### TASK DETAILS:
Check every line of the data and copy the ones where "settings" appears.

>>>>

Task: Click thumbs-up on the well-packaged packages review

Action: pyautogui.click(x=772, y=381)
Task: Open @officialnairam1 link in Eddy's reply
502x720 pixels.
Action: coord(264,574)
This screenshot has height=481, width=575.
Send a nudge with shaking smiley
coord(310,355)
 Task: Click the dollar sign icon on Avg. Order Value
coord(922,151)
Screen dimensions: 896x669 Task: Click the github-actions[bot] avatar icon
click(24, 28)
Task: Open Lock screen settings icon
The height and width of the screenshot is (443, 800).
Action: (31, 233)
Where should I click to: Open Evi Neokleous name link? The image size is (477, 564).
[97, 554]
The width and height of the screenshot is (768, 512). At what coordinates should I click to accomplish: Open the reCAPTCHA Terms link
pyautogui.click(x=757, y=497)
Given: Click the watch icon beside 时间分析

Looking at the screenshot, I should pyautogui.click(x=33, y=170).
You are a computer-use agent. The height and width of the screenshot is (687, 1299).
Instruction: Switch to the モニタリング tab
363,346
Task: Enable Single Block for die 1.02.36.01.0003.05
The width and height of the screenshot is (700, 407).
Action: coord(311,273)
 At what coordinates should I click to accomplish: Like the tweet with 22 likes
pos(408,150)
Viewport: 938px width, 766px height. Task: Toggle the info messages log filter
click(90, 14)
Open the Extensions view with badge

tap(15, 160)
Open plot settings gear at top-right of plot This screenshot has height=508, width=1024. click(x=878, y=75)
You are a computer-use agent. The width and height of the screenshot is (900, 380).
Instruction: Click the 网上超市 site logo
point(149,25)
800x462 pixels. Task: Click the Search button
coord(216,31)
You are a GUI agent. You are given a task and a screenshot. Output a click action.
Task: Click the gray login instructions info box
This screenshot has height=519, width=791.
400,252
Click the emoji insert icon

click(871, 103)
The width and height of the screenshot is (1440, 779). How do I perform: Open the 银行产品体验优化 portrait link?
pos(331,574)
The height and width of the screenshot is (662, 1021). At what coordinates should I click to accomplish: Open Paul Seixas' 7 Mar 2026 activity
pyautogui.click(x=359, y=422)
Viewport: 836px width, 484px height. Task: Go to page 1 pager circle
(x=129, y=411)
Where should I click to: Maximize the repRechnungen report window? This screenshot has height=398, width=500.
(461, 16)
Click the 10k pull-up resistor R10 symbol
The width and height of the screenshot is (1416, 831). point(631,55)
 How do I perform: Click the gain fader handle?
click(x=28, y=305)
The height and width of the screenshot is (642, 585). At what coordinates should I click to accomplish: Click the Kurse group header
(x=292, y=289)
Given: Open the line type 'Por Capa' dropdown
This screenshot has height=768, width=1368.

<<<<

### ANSWER TO THIS PROBLEM:
Task: Open Lock screen settings icon
Open plot settings gear at top-right of plot This screenshot has height=508, width=1024. click(x=878, y=75)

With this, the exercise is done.